EXERCISE MATERIALS:
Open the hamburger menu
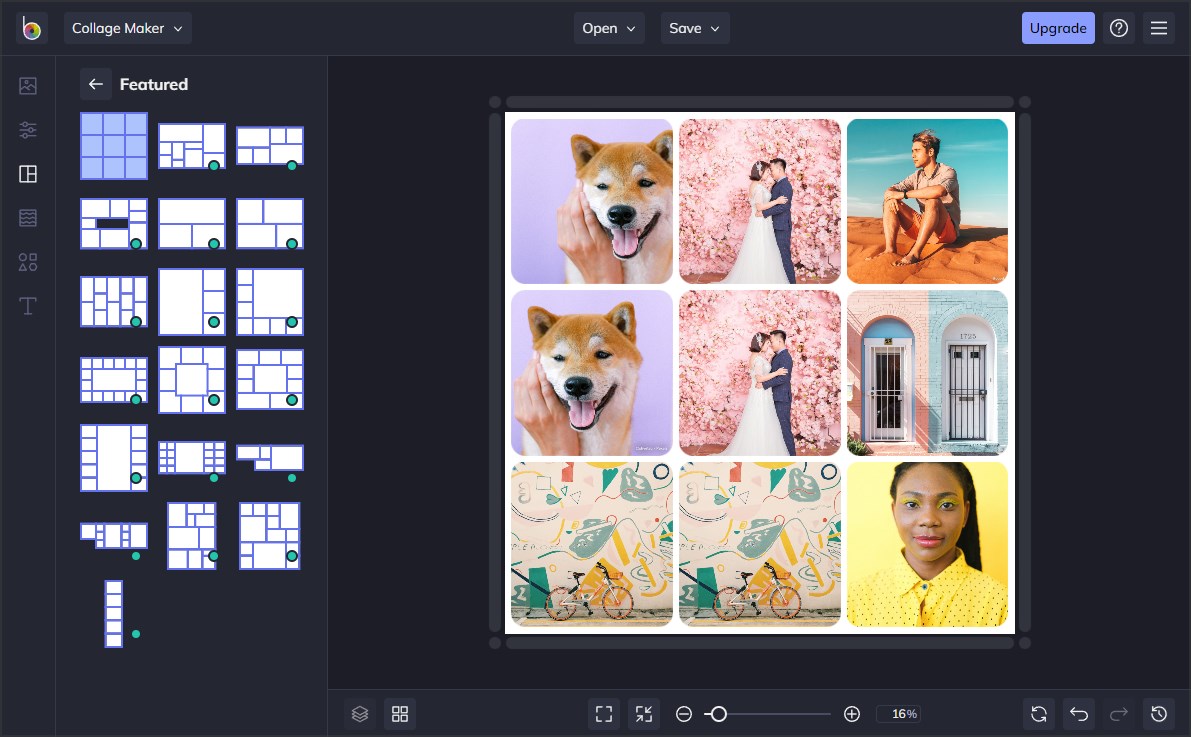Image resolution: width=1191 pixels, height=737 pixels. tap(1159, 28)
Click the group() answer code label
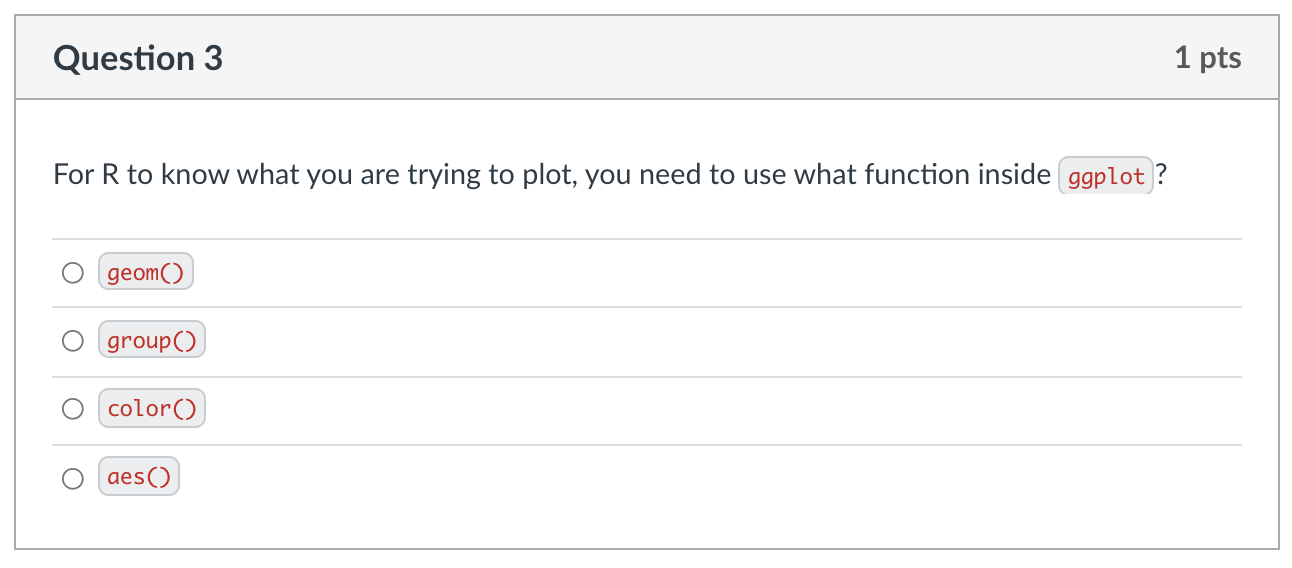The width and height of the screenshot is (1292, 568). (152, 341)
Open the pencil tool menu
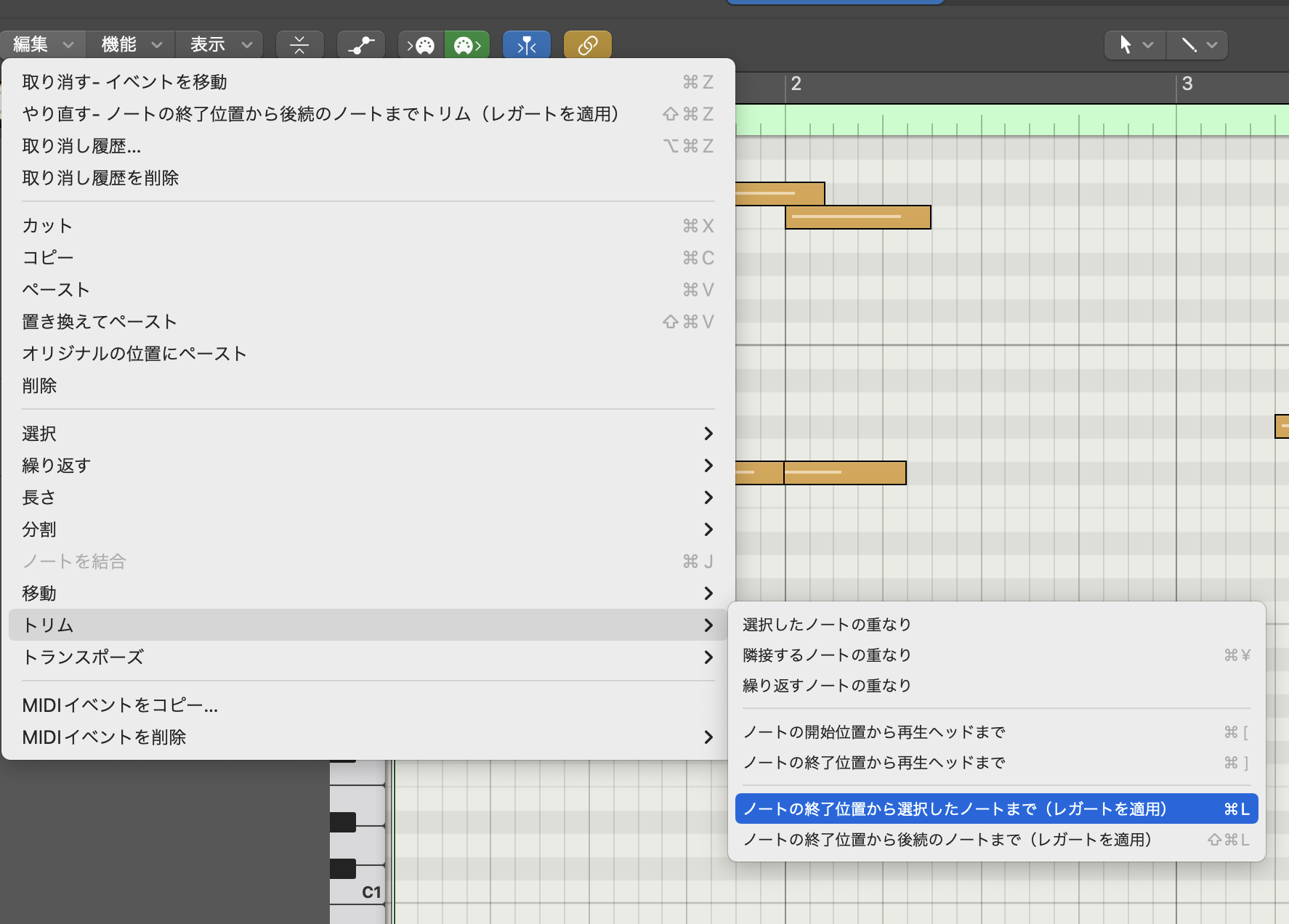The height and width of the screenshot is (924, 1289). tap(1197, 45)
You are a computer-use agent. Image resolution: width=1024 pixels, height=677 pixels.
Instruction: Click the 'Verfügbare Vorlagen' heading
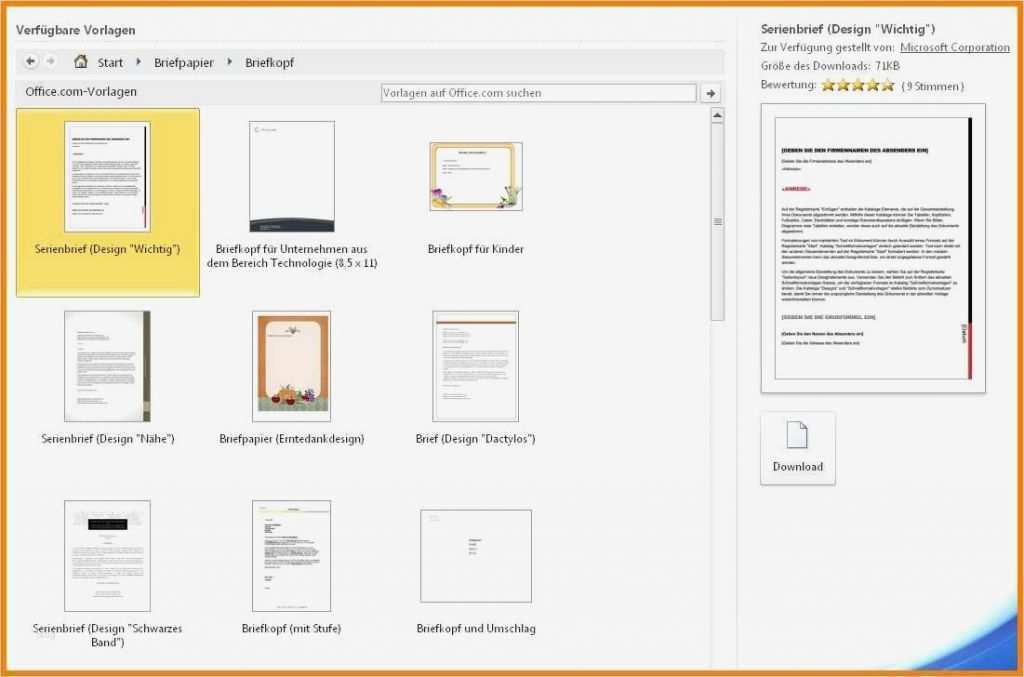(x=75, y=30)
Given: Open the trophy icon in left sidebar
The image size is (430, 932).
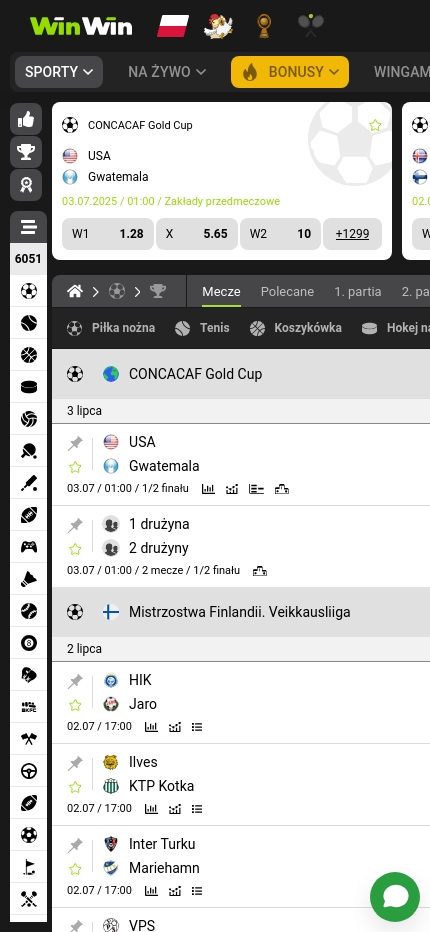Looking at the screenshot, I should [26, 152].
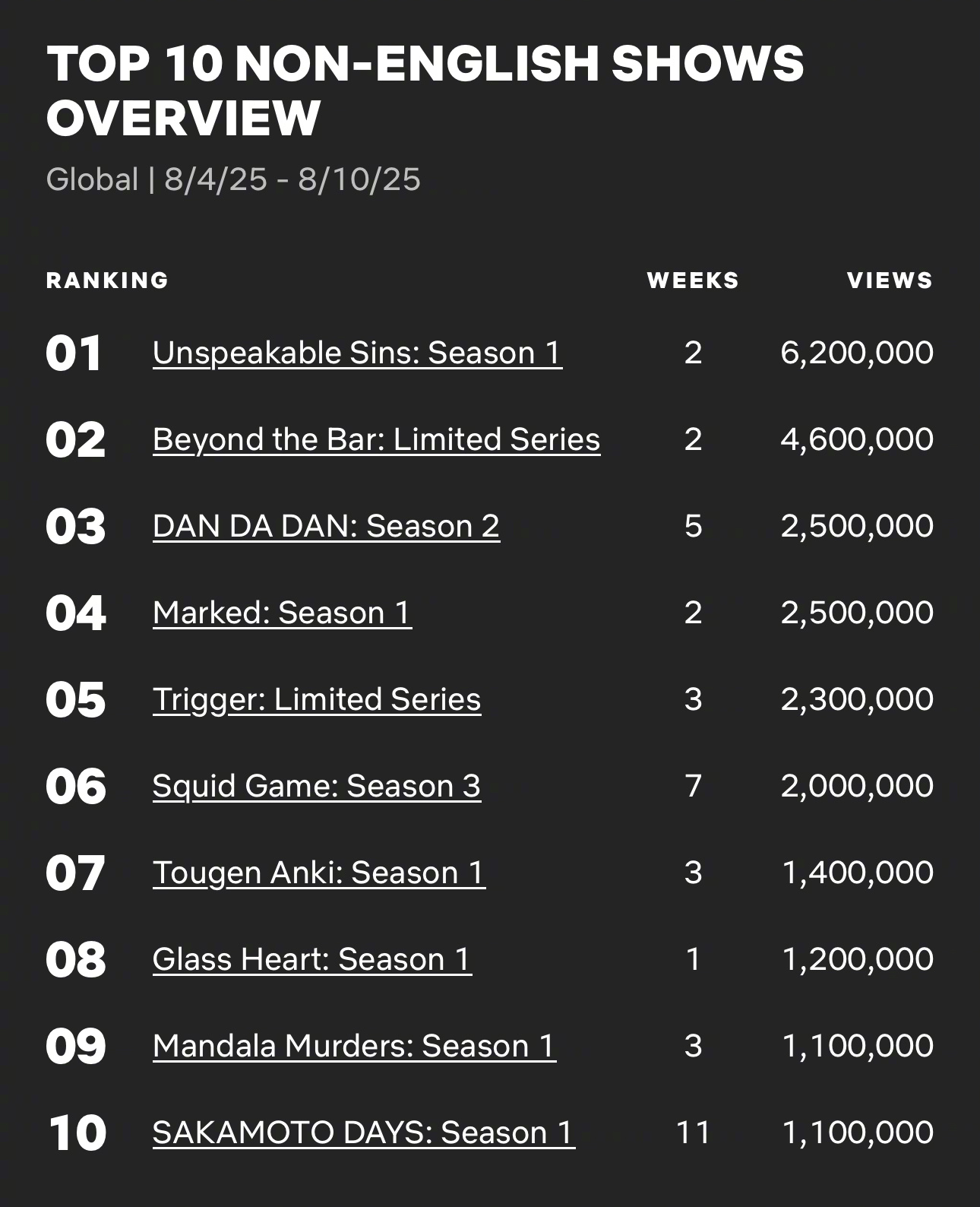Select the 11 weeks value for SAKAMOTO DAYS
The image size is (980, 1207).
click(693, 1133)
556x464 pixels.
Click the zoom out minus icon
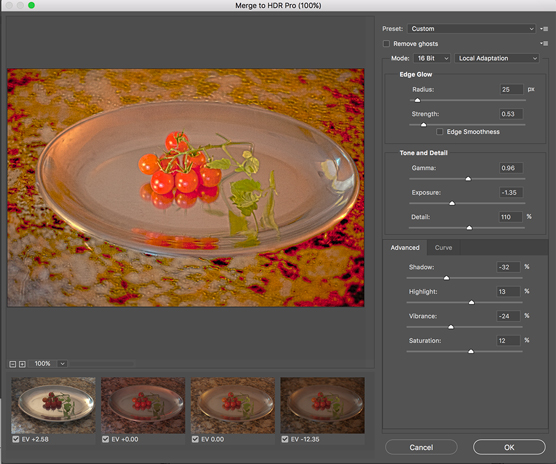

TRY IT: Restate word for word the lines beginning with the one that contains "The image size is (430, 932)." and ending with the last line of the listing; pictures stay out.

REPLY:
The image size is (430, 932).
Looking at the screenshot, I should [26, 152].
Select the 11 weeks value for SAKAMOTO DAYS
The image size is (980, 1207).
click(693, 1133)
556x464 pixels.
Click the zoom out minus icon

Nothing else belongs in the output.